Annexin V is localized in association with Z-line of rat cardiac myocytes

Objective: The aim of this study was to characterize a 33-kDa protein (p33) isolated from bovine liver and to determine the subcellular localization of the protein in rat cardiocytes as well as in non-cardiac tissues. Methods: Cycles of calcium-induced precipitation coupled with EGTA-resolubilization were used to isolate crude annexins from bovine and rat tissues. Column chromatography was performed to purify the p33 from the crude annexins. The protein was identified as annexin V by partial amino acid sequence determination. Specificity of anti-annexin V antibody was examined by using Western blotting after one- or two-dimensional electrophoresis. For characterization of the protein, immunofluorescence microscopy and actin-binding assays were carried out. Results: Immunofluorescence microscopy showed that annexin V was stained as a striated pattern along myofibrils on frozen sections of both atria and ventricles of adult rats. The striations were seen more clearly in cultured rat atrial myocytes.

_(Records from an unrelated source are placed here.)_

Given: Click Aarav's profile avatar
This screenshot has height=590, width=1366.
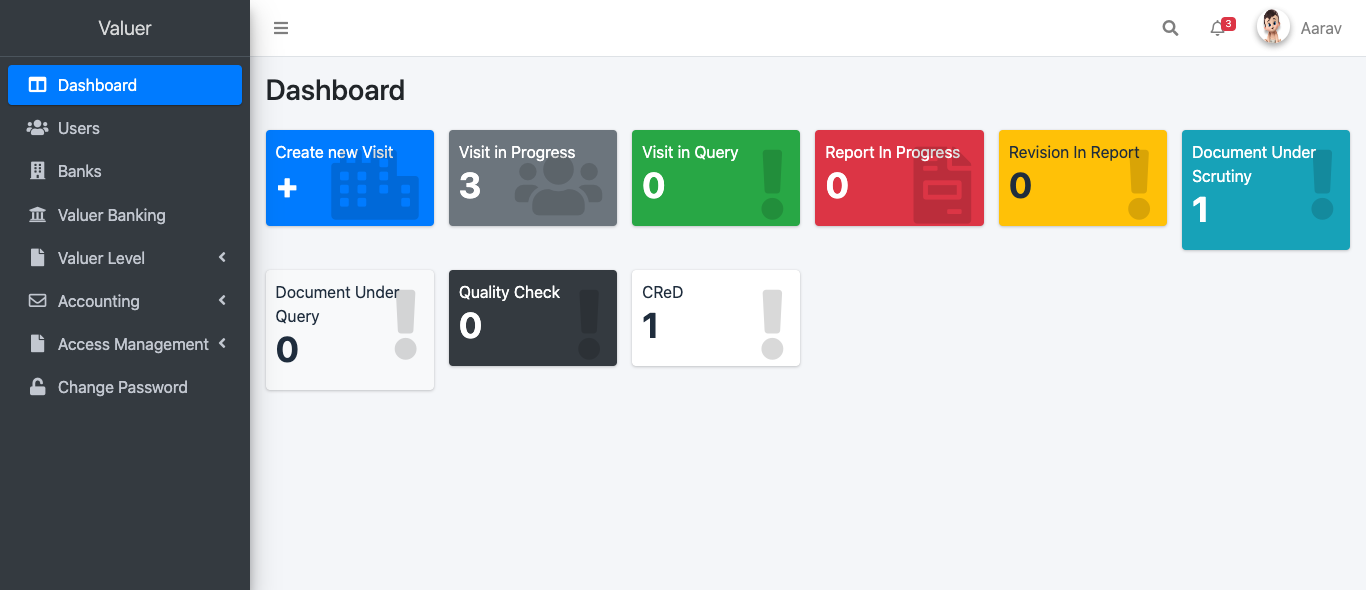Looking at the screenshot, I should (1273, 28).
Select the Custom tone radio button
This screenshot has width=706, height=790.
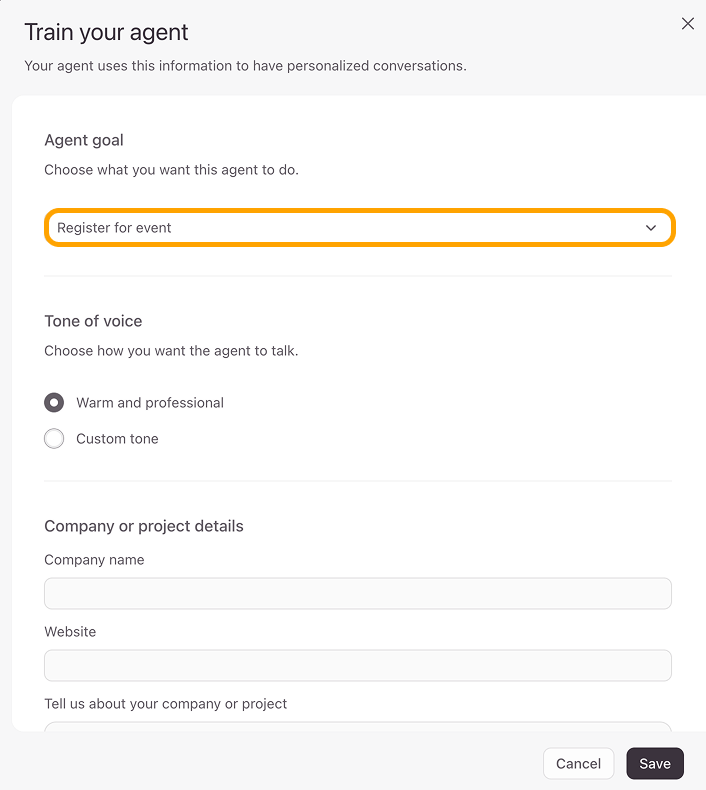55,439
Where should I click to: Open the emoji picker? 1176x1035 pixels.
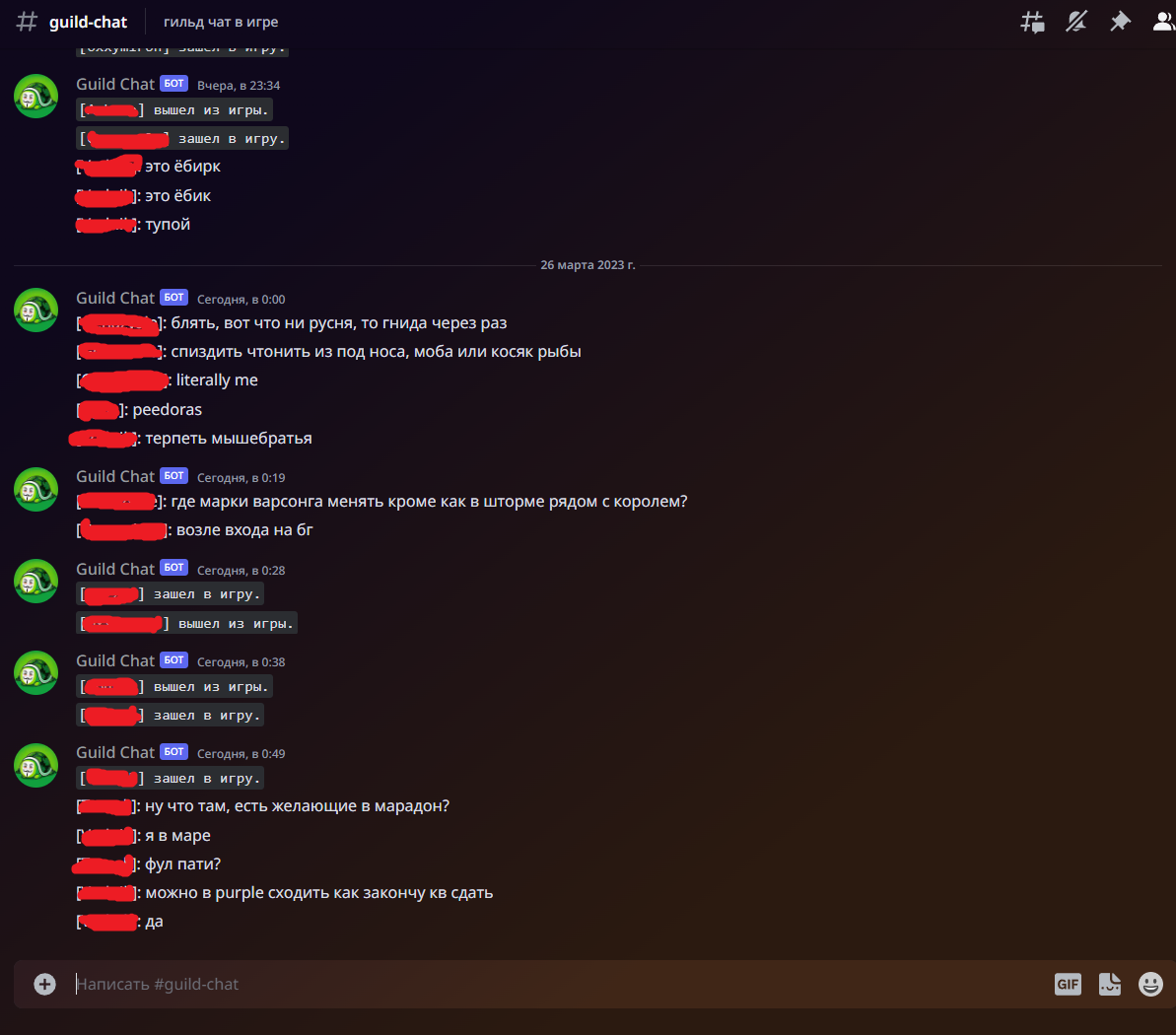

Examination of doubly stained cardiocytes with anti-annexin V and anti-α-actinin by a confocal laser scanning microscope suggests that annexin V is localized in association with the Z-line of rat cardiac myocytes. We also found that annexin V was stained intensely in actin-rich regions of non-cardiac tissues such as bile canaliculi of rat liver and brush border-terminal web region in the epithelial cells of both small intestine and kidney proximal tubular cells. F-actin binding experiments revealed that annexin V failed to bind to F-actin directly in vitro. Conclusion: Our results suggest that annexin V is a new component of the Z-line in rat cardiocytes and might be involved in regulation of its organization.